For 3 1/2 years, the group of chanters has ranged between four and nine.
It is a liturgical group that does not really perform, but often is asked to sing for Roman Catholic, Episcopal and other Christian church services. The chanters next will sing at the 11:30 a.m. Feb. 22 Mass at St. Matthew's Catholic Church, 1303 Lincolnshire Drive, C.
In preparation, Higgins chants the words to "Parce Domine" from a thin hymnal titled "Kyrie," and six choral chanters answer him with words from the chorus of the song.
Isabel Cole, the only woman currently a member of the group, says, "This is like a pathway to the past – singing and meditating. ... I started in May of 2008 because I saw a notice in the Holy Cross bulletin that said 'no experience necessary.' My only musical background is playing the clarinet and piano."
Haggin also has not had formal music training other than piano lessons.
"When I came here in 1997 to study computer engineering at the UI (University of Illinois), I lived at Newman Hall," he said. "I got involved in the 10:30 a.m. choir at St. John's Chapel directed by Fred Stoltzfus. At the first rehearsal, they handed me a single Gregorian chant in notation."
He shows a sheet of the notated music with small black squares scattered among four horizontal lines.
"There were several new choir members," Haggin says, "and he stopped to explain that the chants were phonetic Latin, had vowels like English and sounded like they looked."
"Next, I learned pronunciations from the Middle Ages," he said, "like 'excelsis,' which is kind of mushed together and pronounced 'ex shell sees.'"
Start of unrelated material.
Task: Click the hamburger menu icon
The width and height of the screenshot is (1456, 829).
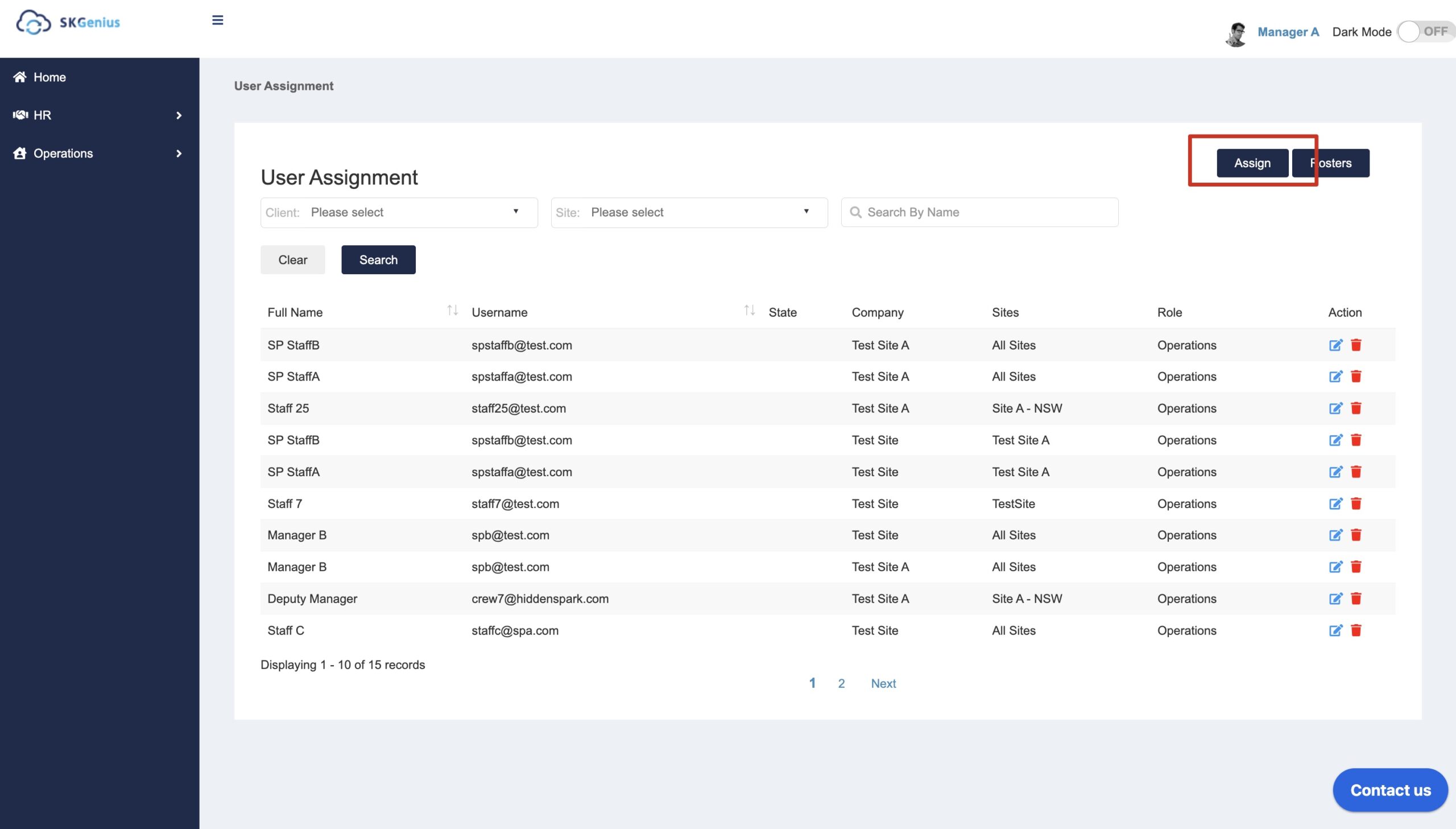Action: click(x=217, y=20)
Even though Haggin continued his computer education through a master's degree at Eastern Illinois University, Charleston, and works as a computer programmer at the UI, he has a fine ear for music.
After only the warm-up and one song on a recent rehearsal night, he could hear an off tone.
"It sounds mucousy; who has a seasonal cold or allergies?" he asked.
One singer quickly confessed then headed for the water fountain.
Stoltzfus, the choral director and UI music professor who introduced the chanting to Haggin, got interested in the music form when he did sabbatical research in Belgium. Back at the UI, he started the Choragos Ensemble in 1999 to recreate some old-fashioned chanting.
The history of chanting in the area goes back at least another 11 years. The Parkland Camerata recorded "Gregorian Chanting Through the Ages" in 1988.